--- AIM 1 ---
In the post about business bros and bonus programs below, what did the company president say about the bonus payout?

╭─ PROVIDED PASSAGE

Sunday, May 2, 2021

the business bro hits carrots with sticks

My February post that mentioned a former boss and his bonus scheme begs an additional question - why do business bros insist on trotting out these incentive programs if they fall afoul of a simple cost-benefit consideration? It's an important question, and not just because it forces me to admit that despite my constant complaining business bros tend to be a sharp bunch. If the reward offered is so small that employees don't find it to be worth the effort, usually the business bro in charge is aware of the issue. In fact, I remember a few days after the end of the program that our company president mentioned to me in passing that the bonus payout "didn't look very impressive on a check". But surely, we didn't need to see a check to understand the problem. So what's going on here? Is there an underlying truth that carries more weight than my calculation from February?

I think the mental leap is that although the bonus program appears on the surface to be a soggy carrot, in most cases it's understood that such a reward is merely a sugar-coated stick. In other words, the half-edible incentive does less to motivate the team than does the implicit threat of punishment. This is true even when the business bro has good intentions for implementing the program - the response is likely more to do with steering clear of any unstated sanction. The reality is that everyone knows at some point the fact of participation in the program is going to be among the performance evaluation criteria. At minimum, those who've participated will benefit from some intangible rewards, possibly by being regarded as "reliable" or "hard working". The employees understand this, they suspect everything is eventually evaluated, which creates a real problem for anyone who has reservations about participating in the program - the bonus is presented as above and beyond the expectation, but at some point the boss might decide that those who work longer hours are the preferable employees. This looming performance evaluation mechanism, official or not, is the main reason why the decision to participate in the program is much more complex than the simple cost-benefit aspect I mentioned in the prior post.

╰─
╭─ RECORDS FOR THE TASK

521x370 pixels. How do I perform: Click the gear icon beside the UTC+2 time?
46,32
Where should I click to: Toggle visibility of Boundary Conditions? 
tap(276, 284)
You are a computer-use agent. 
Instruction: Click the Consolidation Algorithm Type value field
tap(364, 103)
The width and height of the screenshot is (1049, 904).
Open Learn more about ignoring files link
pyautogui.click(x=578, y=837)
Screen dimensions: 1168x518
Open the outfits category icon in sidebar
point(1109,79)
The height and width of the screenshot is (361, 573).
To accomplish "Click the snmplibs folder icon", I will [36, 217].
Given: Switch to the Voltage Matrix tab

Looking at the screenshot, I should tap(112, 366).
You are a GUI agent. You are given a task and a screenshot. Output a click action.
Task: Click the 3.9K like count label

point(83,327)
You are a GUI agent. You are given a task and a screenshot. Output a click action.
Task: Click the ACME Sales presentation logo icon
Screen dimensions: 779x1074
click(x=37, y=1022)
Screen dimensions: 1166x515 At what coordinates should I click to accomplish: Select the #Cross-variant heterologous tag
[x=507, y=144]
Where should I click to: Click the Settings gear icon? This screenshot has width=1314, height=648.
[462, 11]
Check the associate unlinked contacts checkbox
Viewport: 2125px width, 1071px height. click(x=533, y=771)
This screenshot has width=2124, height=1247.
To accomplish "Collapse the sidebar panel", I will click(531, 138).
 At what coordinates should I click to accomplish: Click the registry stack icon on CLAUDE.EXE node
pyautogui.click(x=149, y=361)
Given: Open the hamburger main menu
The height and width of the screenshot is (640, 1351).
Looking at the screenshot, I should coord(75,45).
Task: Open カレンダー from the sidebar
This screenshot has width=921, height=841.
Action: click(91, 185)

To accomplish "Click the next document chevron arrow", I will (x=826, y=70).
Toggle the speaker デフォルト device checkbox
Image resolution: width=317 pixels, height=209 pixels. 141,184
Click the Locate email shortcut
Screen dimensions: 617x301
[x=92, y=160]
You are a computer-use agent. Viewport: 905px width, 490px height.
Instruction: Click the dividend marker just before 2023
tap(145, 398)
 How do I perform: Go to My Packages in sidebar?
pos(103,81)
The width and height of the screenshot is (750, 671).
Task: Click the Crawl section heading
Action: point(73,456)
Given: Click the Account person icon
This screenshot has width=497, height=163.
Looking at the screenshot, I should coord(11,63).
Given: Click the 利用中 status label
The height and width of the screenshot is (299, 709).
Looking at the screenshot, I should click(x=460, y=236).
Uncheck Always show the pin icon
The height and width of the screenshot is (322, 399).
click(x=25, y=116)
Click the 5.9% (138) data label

╰─

--- AIM 2 ---
Replace "gear icon" with "cog icon" in the records from their start through the line containing "pyautogui.click(x=578, y=837)", and give back only those lines with nothing else changed.

--- OUTPUT 1 ---
He said the bonus payout "didn't look very impressive on a check".

--- OUTPUT 2 ---
521x370 pixels. How do I perform: Click the cog icon beside the UTC+2 time?
46,32
Where should I click to: Toggle visibility of Boundary Conditions? 
tap(276, 284)
You are a computer-use agent. 
Instruction: Click the Consolidation Algorithm Type value field
tap(364, 103)
The width and height of the screenshot is (1049, 904).
Open Learn more about ignoring files link
pyautogui.click(x=578, y=837)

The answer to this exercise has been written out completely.